Mr. Elliott, who first raised serious questions about the coin funds in 1999 and 2000, said he had reviewed coin fund records in which loans, joint venture agreements, and other financial arrangements were documented.
When asked by assistant prosecutor David Buchman if there was "any legitimate business reason" not to document such loans, Mr. Elliott said there wasn't.
Keith Elliott, auditor of the Ohio Bureau of Workers Compensation, raised questions about the coin funds in 1999 and 2000.
"It should have been recorded in the financial statements," he said.

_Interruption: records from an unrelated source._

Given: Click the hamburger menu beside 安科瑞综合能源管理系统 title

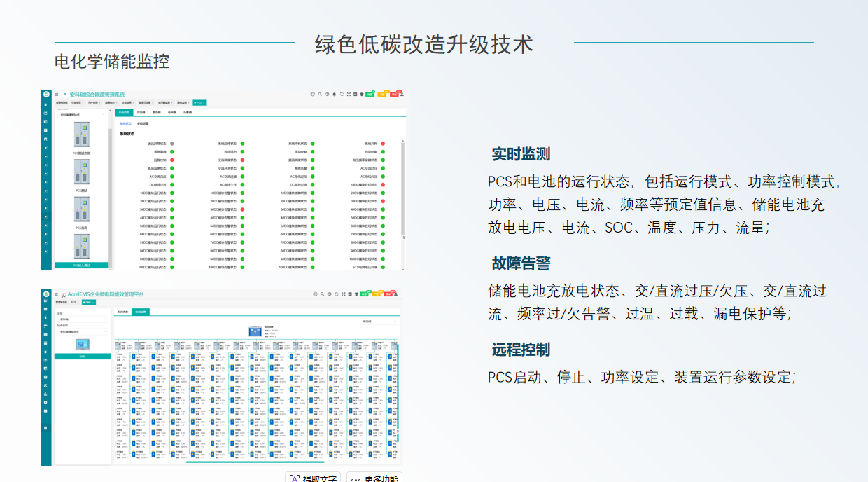Looking at the screenshot, I should (57, 94).
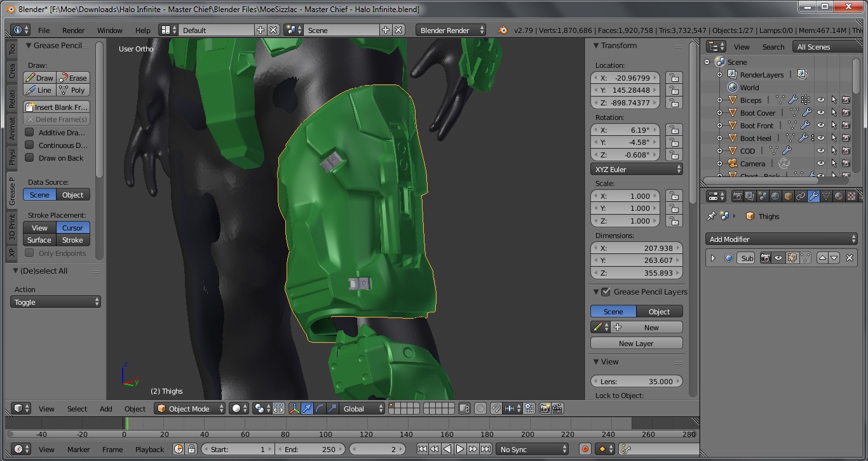Remove the Subsurf modifier with X icon
This screenshot has height=461, width=868.
coord(849,258)
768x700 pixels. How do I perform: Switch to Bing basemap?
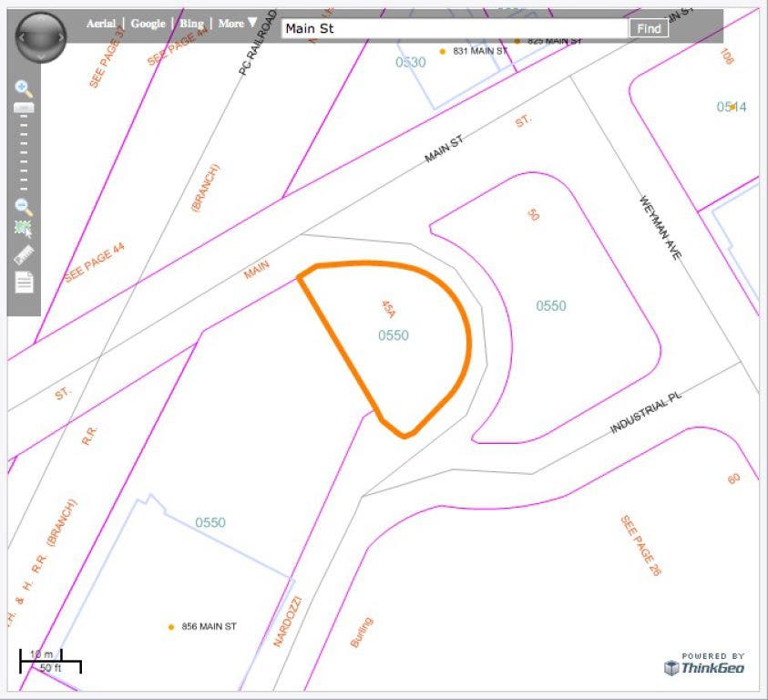[191, 24]
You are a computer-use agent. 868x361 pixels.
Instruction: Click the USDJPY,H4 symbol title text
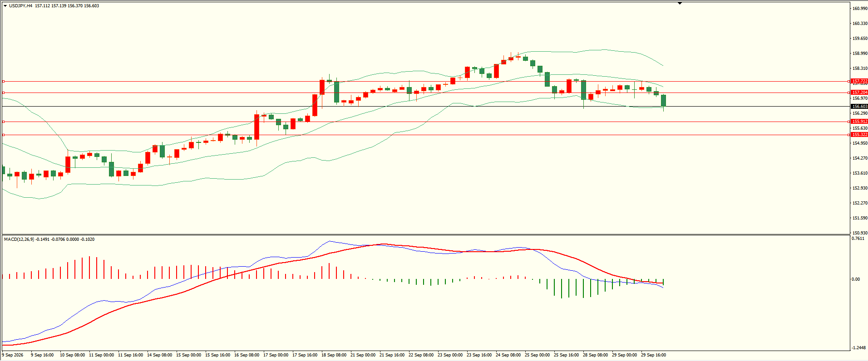coord(21,6)
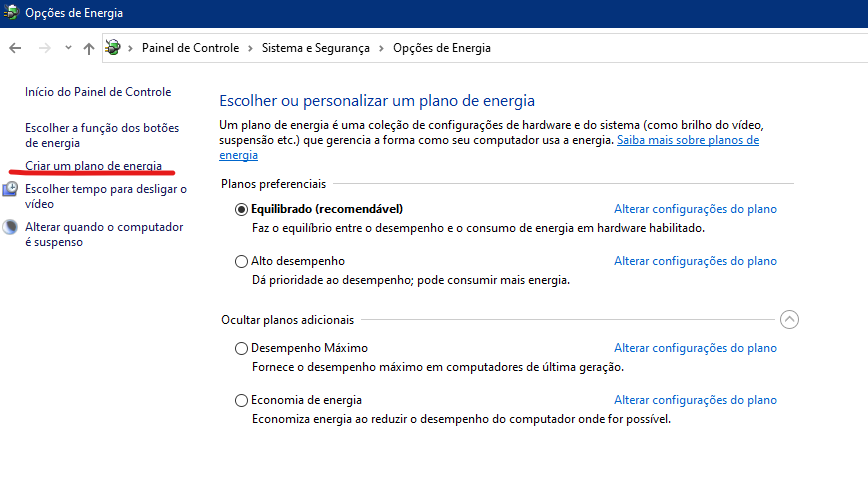Click the monitor icon beside Escolher tempo para desligar

10,189
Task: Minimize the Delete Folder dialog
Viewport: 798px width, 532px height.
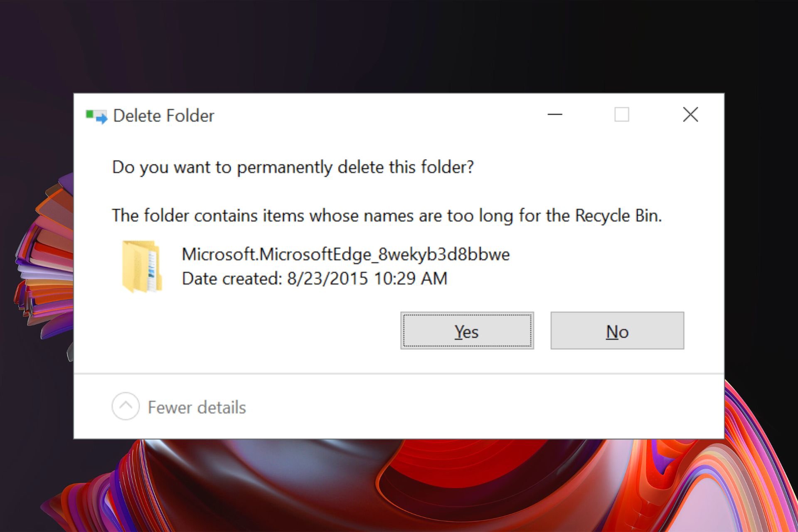Action: [x=555, y=114]
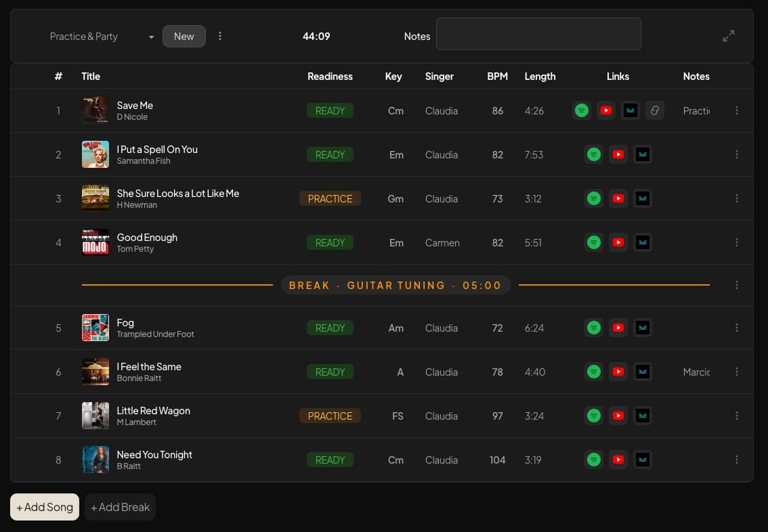Open setlist options menu beside New button

coord(220,37)
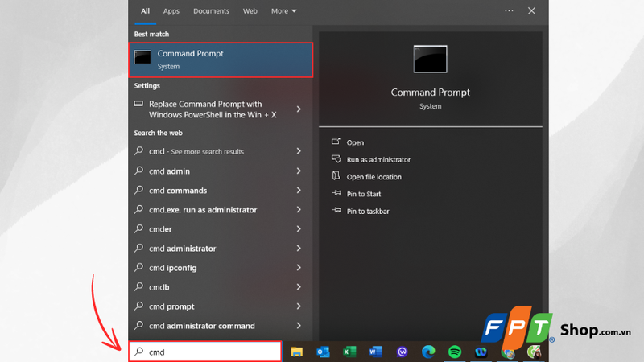The width and height of the screenshot is (644, 362).
Task: Click the Command Prompt icon in best match
Action: pyautogui.click(x=143, y=59)
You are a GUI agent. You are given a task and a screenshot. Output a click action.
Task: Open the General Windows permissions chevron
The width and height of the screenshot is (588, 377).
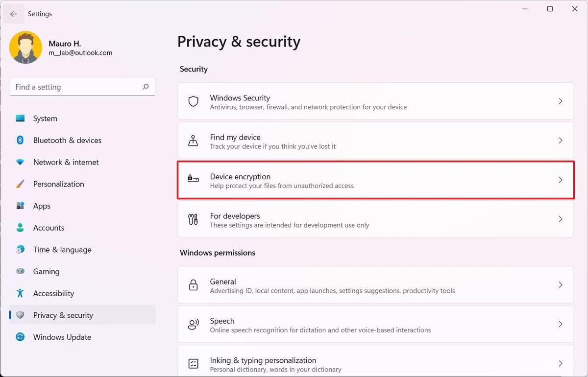[x=561, y=284]
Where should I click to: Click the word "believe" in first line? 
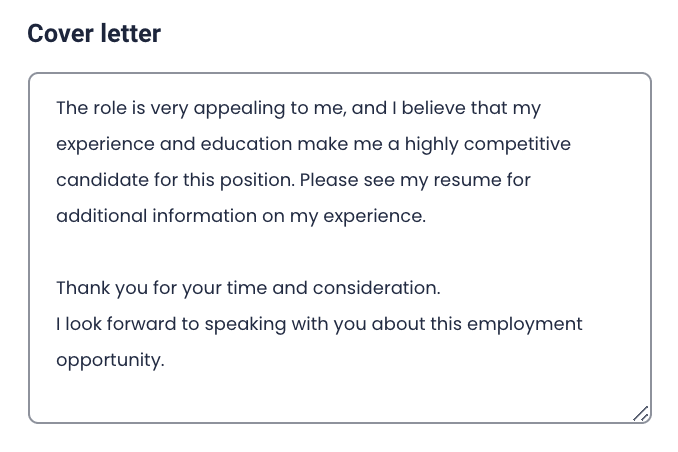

Ms. Beck said earlier in the day that Noe told her on some occasions that the coin-fund-to-Vintage transfers were "loans." But she also said she didn't recall ever seeing loan documents related to the transfers.
Sue Bahn, another former Vintage employee, testified Tuesday that Noe told her he considered the $50 million in state coin funds "an ATM" he could tap whenever he wanted. She said his spending increased markedly in late 2004, including installation of a $50,000 pool at their Florida home.
Priscilla Livingstone, a former office manager at Vintage Coins and Collectibles, testified that she received a Christmas bonus of $10,000 in 2004. She was one of several former coin shop employees testifying this week.
Priscilla Livingstone, a former Vintage office manager, said she got a $10,000 bonus at Christmas, 2004. Her previous bonuses never exceeded $1,500, she said.
"We had a good year," she said Noe told her.
Throughout the first week of the trial, defense attorneys have routinely elicited testimony showing two things: The state's contract with Noe granted him wide latitude with its money, and Tim LaPointe, a vice president at Vintage, was a key person at the company.
Time and again, Ms. Beck, Ms. Bahn, and Ms. Livingstone said Mr. LaPointe was the day-to-day boss at Vintage who had direct control of computer records such as coin invoices.
All three women have also pointed out that Noe was Mr. LaPointe's boss and was in overall charge of the operation.
"He was everybody's boss," Ms. Beck said.
Mr. LaPointe has been charged with seven felonies and is considered a co-conspirator with Noe. He is expected to testify later this week for prosecutors, with whom he has a cooperation agreement.
Noe's attorneys have warned jurors that Mr. LaPointe's testimony may be "unreliable" because of his deal with prosecutors.
Prosecutors have agreed to consider recommending leniency at Mr. LaPointe's sentencing depending on his cooperation in the Noe case.
Jurors also heard yesterday that investigators executing a search warrant at Vintage in May, 2005, found Noe's financial records missing.
Howard Hudson III, a former lieutenant with the Ohio Highway Patrol, said he discovered that several file cabinets marked as coin files were empty.
Ms. Beck later testified that those records had been removed more than a week earlier. She said Noe told her they were sent to the Detroit area for copying.
Investigators later secured those records from Noe's defense attorneys at the firm of Thompson Hine LLP in Columbus.
Noe has pleaded not guilty to 44 felony counts against him. He is free pending $500,000 bond.
All three former Vintage employees have testified that they knew little about the sudden demise of the company last year as the criminal investigation of Noe took full flight. The office was "edgy," but Noe and Mr. LaPointe said little.
"I knew something was going on, I just didn't know what," Ms. Livingstone said.
All of the women are currently unemployed.
Another former employee, Rick DeFrances, is expected to testify today, sometime after the cross examination of Mr. Elliott.
Mr. DeFrances handled much of the accounting work for Noe from another site in Ohio. Ms. Beck said she faxed him most of the coin-fund records on a regular basis.